The days of free online returns may be numbered according to a recent report published by the post-purchase and customer experience company ParcelLab. The report suggests that 25% of the UK’s biggest online retail brands are now charging customers for returns. This figure represents a 14% increase from the previous year.
According to the report, retailers not offering free returns charge an average of £3.53 per return and take approximately nine days to refund the purchase.
Is It Becoming More Difficult to Return Online Purchases?
It’s important to remember returns aren’t going away anytime soon (ever). Distance selling regulations in the UK demand the right to return goods for any reason. What is changing is the way retailers manage their returns and customer expectations.
Many retailers continue to offer “easy” return options. These include allowing customers to drop returns off at a local parcel shop using a service like Hermes, DPD, or Collect+, or in the case of retailers with bricks and mortar stores, in-store returns. However, 20% of brands require customers to make their own arrangements to return an item. Furthermore, making the returns process more complex and certainly less sustainable, upwards of 87% of leading retailers do not offer paperless returns.
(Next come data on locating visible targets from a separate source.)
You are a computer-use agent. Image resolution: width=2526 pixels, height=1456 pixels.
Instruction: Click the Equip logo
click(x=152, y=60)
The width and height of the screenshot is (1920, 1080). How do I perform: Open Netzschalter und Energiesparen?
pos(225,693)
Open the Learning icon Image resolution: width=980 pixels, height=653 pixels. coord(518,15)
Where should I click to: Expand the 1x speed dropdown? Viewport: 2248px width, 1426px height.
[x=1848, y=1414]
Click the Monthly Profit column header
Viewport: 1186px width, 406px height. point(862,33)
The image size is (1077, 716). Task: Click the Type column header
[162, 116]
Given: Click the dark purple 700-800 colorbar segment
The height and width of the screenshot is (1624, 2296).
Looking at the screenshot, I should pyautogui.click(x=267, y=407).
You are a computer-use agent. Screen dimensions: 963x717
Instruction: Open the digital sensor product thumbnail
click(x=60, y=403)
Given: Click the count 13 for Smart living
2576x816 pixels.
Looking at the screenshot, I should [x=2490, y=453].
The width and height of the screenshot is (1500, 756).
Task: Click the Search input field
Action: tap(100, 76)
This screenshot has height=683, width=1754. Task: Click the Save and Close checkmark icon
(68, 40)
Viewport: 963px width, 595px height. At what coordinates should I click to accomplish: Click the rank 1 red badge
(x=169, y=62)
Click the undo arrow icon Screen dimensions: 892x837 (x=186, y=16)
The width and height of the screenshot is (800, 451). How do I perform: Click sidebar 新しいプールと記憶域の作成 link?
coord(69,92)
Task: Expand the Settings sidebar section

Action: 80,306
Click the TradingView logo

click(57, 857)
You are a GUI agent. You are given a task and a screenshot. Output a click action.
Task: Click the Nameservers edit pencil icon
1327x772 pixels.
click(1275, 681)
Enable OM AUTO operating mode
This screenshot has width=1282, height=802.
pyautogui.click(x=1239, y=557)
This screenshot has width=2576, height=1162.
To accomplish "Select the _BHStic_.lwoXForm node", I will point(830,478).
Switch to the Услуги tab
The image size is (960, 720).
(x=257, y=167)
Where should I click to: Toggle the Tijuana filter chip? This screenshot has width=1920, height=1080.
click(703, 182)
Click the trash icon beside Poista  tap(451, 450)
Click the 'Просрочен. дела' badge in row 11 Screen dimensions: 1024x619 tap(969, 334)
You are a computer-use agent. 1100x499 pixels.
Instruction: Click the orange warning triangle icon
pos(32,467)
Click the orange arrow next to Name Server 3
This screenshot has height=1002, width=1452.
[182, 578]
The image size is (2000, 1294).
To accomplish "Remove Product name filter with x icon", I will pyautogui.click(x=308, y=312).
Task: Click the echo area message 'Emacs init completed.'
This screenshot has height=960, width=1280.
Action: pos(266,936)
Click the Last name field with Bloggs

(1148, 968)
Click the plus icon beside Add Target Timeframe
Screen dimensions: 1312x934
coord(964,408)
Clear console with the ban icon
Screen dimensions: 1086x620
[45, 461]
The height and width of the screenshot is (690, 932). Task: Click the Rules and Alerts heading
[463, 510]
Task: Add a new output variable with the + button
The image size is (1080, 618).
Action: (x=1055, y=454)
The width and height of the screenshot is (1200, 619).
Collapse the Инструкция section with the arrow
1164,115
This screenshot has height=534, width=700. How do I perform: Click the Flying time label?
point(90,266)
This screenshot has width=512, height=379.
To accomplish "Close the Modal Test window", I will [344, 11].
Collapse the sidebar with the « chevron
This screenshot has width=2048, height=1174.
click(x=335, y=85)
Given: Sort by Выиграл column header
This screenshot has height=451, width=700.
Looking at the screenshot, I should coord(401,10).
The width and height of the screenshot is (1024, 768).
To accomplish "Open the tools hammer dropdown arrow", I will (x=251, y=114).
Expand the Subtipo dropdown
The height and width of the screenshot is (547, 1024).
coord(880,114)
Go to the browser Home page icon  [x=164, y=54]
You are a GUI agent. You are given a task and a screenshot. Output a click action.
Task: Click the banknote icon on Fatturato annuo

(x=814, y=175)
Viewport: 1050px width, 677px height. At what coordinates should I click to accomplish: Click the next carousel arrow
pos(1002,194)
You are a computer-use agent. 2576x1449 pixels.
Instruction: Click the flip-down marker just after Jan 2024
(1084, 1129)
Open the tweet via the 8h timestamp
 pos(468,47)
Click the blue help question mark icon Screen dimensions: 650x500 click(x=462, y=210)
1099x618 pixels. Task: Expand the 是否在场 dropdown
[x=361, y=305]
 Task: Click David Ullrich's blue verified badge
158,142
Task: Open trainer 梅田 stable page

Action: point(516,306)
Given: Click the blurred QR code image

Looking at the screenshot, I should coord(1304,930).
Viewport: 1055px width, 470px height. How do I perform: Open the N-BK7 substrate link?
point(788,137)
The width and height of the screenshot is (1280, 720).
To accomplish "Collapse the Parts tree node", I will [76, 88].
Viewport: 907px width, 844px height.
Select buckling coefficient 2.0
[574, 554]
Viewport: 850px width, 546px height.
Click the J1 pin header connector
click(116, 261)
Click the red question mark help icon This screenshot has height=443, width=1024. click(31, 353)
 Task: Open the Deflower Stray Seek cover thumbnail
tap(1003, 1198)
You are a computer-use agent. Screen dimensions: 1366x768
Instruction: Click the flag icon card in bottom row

While free returns were once considered an essential competitive offer, commercial and environmental pressures are forcing retailers to reconsider how they manage their returns.
Good News for Small and Medium-sized Retailers
The news that a growing number of big brand retailers are now charging for returns will be good news for many small and medium-sized businesses that have struggled to compete on a level playing field with larger retailers.
But just because the big guys are now charging for returns doesn’t mean it’s a sustainable business practice.
Regardless of the size of your business, the most affordable and sustainable strategy to manage returns is to optimise your product pages and listings, helping customers make more confident purchase decisions and return fewer items.
The More You Tell, The More You Sell (And The Less You Return)
Whether you are selling via an eCommerce platform like BigCommerce or Shopify or listing your products to an online marketplace like eBay, the rules are the same. An optimised product page or listing will include carefully worded product titles, detailed product descriptions, multiple photographs, videos, and identifiable product codes like Manufacturer’s Part Numbers (MPNs).
Optimised product pages and listings take the risk out of online purchases, leading to more sales and (potentially) fewer returns. Therefore, online retailers must ask whether their product pages/listings are optimised to reduce returns.